**ACTIONS TO TAKE**
a - In the overcharge detection excerpt, what charges the TD pin when the non-induction time circuit operates?
b - Reproduce everything in the overcharge detection excerpt from "goes into operation." down to "circuit is maintained.".
===== EXCERPT
When the cell voltage of either the H or L cell exceeds VALM, an overcharge detection signal is output to the

data intake section, and a reset signal is prohibited from going to the data processing section.

When more than two consecutive clocks of the excess charging detection signal are input to the data intake

section, a determination is made that the overcharging detection signal has been properly input, and it is

output to the next stage. This prevents noise and mistaken determinations of overcharging caused by excess

cell voltage fluctuation.

When the date intake section outputs the overcharging detection signal, the data charge section goes into

operation. When more than two clocks of overcharging signals are input, this activates the latch on the

overcharging signal.

When the overcharging signal latch in the date latch section is activated, the next non-induction time circuit

goes into operation. When this operates, the TD pin is charged by constant current (ITC). The TD pin potential

and the threshold value (VTC) are compared by the non-induction time circuit comparator. When TD pin

voltage exceeds VTC, the OC pin output stage becomes operable and OC pin output PNP-TR (open collector)

is switched on. Also, bias current is supplied to the timing generation circuit and the operation of the

overcharging detection circuit is maintained.
==========
===== RAW DATA
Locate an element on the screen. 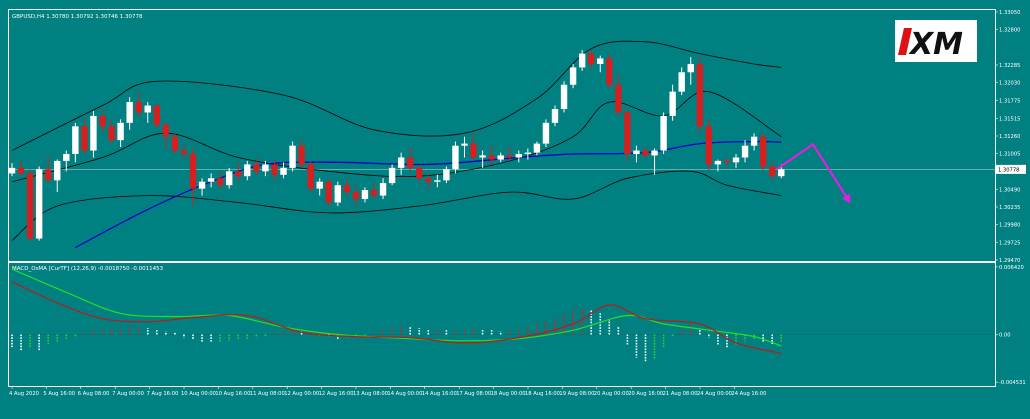  time-tick-label: 12 Aug 00:00 is located at coordinates (302, 394).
==========
**WRITTEN ANSWERS**
a - Constant current (ITC).

b -
goes into operation. When this operates, the TD pin is charged by constant current (ITC). The TD pin potential

and the threshold value (VTC) are compared by the non-induction time circuit comparator. When TD pin

voltage exceeds VTC, the OC pin output stage becomes operable and OC pin output PNP-TR (open collector)

is switched on. Also, bias current is supplied to the timing generation circuit and the operation of the

overcharging detection circuit is maintained.